Yikes. At Booker T. Washington Middle School, teachers discovered that some final grades they assigned to their students were altered after the fact from failing to passing. In more than one instance, a 50 percent (which is as low as they’re allowed to go) became a 90 percent (which is, you know, kind of high).
A federal audit determined that Baltimore city schools misspent thousands of dollars of federal grant money during 2009 and 2010. That includes $4,352 from Title I funds spent on Inner Harbor dinner cruises for parents, staff, and volunteers, $2,413 spent on chicken dinners for 28 people, $1,336 spent on theater tickets for 30 people, and $500 spent on a makeover day for mothers and daughters.
The audit also found hundreds of thousands of dollars that may have been spent on legitimate expenses, but were poorly accounted for — incomplete time sheets, invoices with no description of services, that kind of thing.
As much as Republicans (and some Democrats) in the state legislature are using the findings as an opportunity to sneer at typical liberal spendthrifts who have squandered our hard-earned tax dollars (and on what? Makeovers?! Cruises?!), the reality is probably a little more complicated, and a little less politically convenient.
I told you. They’ve just been biding their time, waiting for any excuse to seize our pop-tarts.
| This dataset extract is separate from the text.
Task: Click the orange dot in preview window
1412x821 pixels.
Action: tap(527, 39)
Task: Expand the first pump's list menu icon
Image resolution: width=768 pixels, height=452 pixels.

I missed this the first time around. A second-grader at Park Elementary was suspended earlier this month for — allegedly — biting at his breakfast pastry until it looked like a gun and making “inappropriate gestures that disrupted the class.”
Baltimore City schools have got a suspension problem — over 10,000 suspensions a year, district-wide. And that’s particularly an issue when you look at the link between out-of-school suspensions and test scores. On the 2012 Maryland School Assessments, “students who attended school regularly scored 22 percentage points higher in math and 17 percentage points higher in reading.”